## Description of the task
Copy out, exactly and with nothing else, the stretch of lines that starts at the line containing "The width and height of the screenshot is (1400, 854)." and finishes at the end of the data.

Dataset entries
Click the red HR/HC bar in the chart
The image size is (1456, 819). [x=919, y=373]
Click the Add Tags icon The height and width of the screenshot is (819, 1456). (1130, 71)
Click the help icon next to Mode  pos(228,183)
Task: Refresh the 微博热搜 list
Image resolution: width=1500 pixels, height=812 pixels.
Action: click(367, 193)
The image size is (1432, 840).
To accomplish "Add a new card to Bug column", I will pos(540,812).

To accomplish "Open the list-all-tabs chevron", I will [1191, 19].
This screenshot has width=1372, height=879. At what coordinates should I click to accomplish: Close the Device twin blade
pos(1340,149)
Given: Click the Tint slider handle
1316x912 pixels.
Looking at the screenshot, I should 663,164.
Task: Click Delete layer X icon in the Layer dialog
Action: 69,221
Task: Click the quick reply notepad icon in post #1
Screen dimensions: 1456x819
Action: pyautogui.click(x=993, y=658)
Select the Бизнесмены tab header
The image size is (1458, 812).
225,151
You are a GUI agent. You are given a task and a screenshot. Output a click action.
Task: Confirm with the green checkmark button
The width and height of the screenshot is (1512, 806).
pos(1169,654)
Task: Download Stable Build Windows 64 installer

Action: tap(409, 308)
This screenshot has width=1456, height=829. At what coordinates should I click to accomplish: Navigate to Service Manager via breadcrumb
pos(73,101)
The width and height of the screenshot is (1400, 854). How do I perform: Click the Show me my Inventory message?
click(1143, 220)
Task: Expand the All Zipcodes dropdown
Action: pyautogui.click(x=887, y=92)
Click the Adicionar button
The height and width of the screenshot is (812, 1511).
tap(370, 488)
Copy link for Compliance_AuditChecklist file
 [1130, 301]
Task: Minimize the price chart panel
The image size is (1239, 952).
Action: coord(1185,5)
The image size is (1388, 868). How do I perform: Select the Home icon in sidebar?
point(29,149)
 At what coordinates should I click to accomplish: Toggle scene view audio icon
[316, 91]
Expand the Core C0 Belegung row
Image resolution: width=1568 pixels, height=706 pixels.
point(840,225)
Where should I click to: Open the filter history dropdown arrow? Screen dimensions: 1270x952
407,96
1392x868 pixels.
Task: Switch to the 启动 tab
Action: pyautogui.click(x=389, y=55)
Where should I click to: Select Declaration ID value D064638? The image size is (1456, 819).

## Task output
The width and height of the screenshot is (1400, 854). How do I perform: Click the Show me my Inventory message?
click(1143, 220)
Task: Expand the All Zipcodes dropdown
Action: pyautogui.click(x=887, y=92)
Click the Adicionar button
The height and width of the screenshot is (812, 1511).
tap(370, 488)
Copy link for Compliance_AuditChecklist file
 [1130, 301]
Task: Minimize the price chart panel
The image size is (1239, 952).
Action: coord(1185,5)
The image size is (1388, 868). How do I perform: Select the Home icon in sidebar?
point(29,149)
 At what coordinates should I click to accomplish: Toggle scene view audio icon
[316, 91]
Expand the Core C0 Belegung row
Image resolution: width=1568 pixels, height=706 pixels.
point(840,225)
Where should I click to: Open the filter history dropdown arrow? Screen dimensions: 1270x952
407,96
1392x868 pixels.
Task: Switch to the 启动 tab
Action: pyautogui.click(x=389, y=55)
Where should I click to: Select Declaration ID value D064638? The image size is (1456, 819).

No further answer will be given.